**Problem**
From the line that holds "This screenshot has width=440, height=442." to the last line below, retype everything exactly and nothing else; omit pictures.

**Provided data**
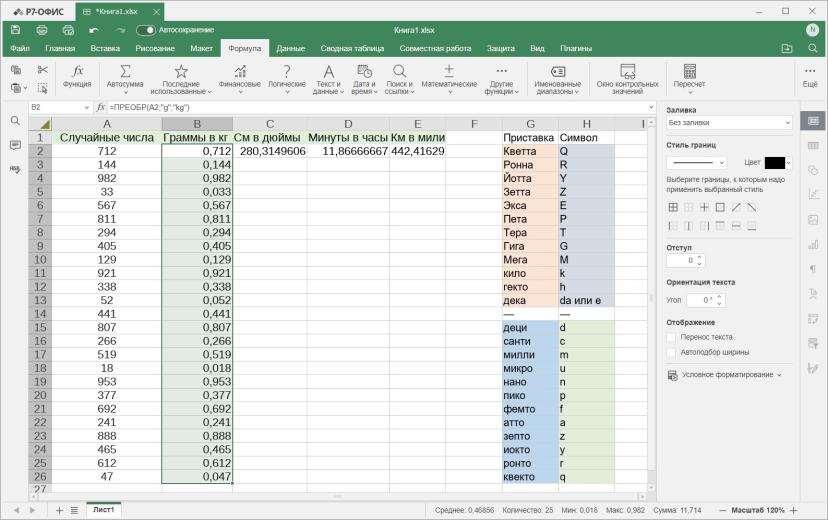Open the border line style dropdown
Viewport: 828px width, 520px height.
point(697,163)
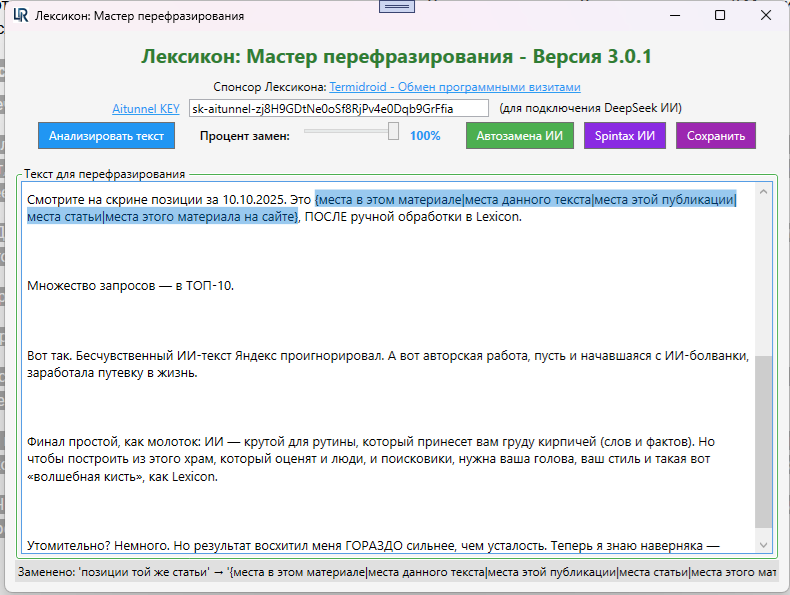790x595 pixels.
Task: Place cursor in the 'Множество запросов' line
Action: 130,287
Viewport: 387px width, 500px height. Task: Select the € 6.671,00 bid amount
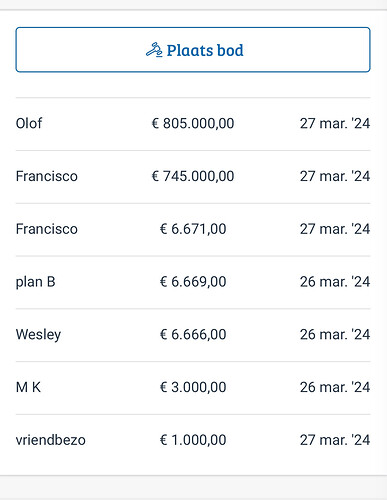tap(193, 229)
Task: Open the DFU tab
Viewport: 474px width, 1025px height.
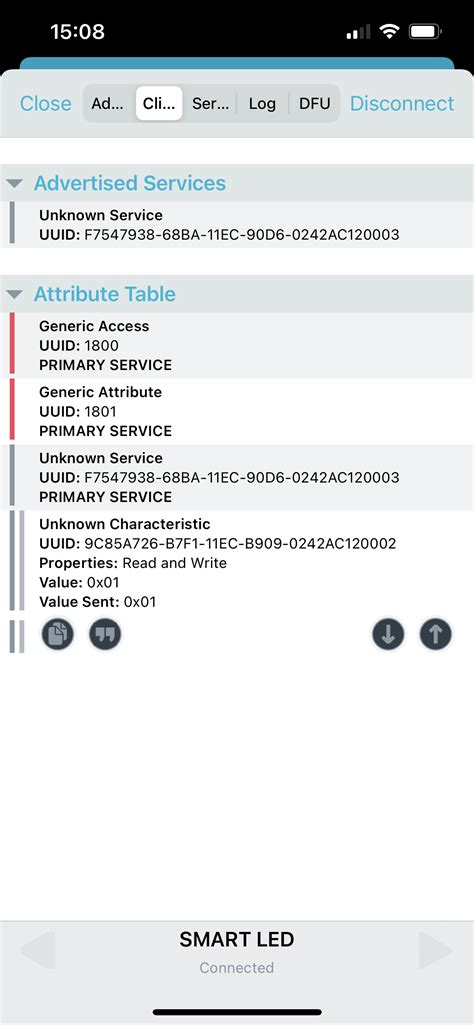Action: pos(314,103)
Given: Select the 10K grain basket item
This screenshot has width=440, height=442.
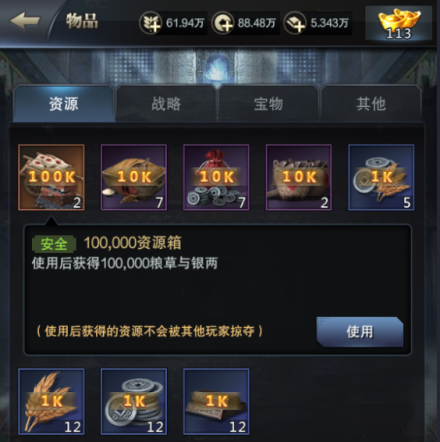Looking at the screenshot, I should point(134,177).
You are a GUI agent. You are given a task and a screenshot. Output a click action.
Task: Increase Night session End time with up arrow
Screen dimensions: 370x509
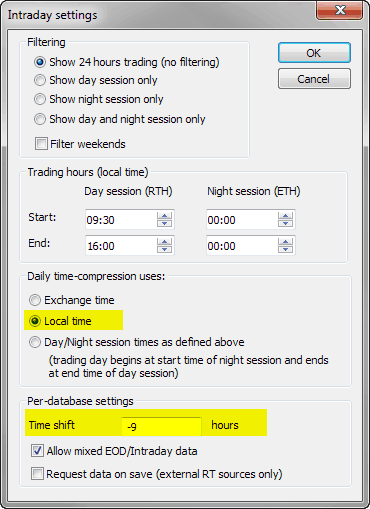tap(285, 241)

**Output for this exercise**
This screenshot has width=440, height=442.
Looking at the screenshot, I should point(134,177).
You are a GUI agent. You are given a task and a screenshot. Output a click action.
Task: Increase Night session End time with up arrow
Screen dimensions: 370x509
tap(285, 241)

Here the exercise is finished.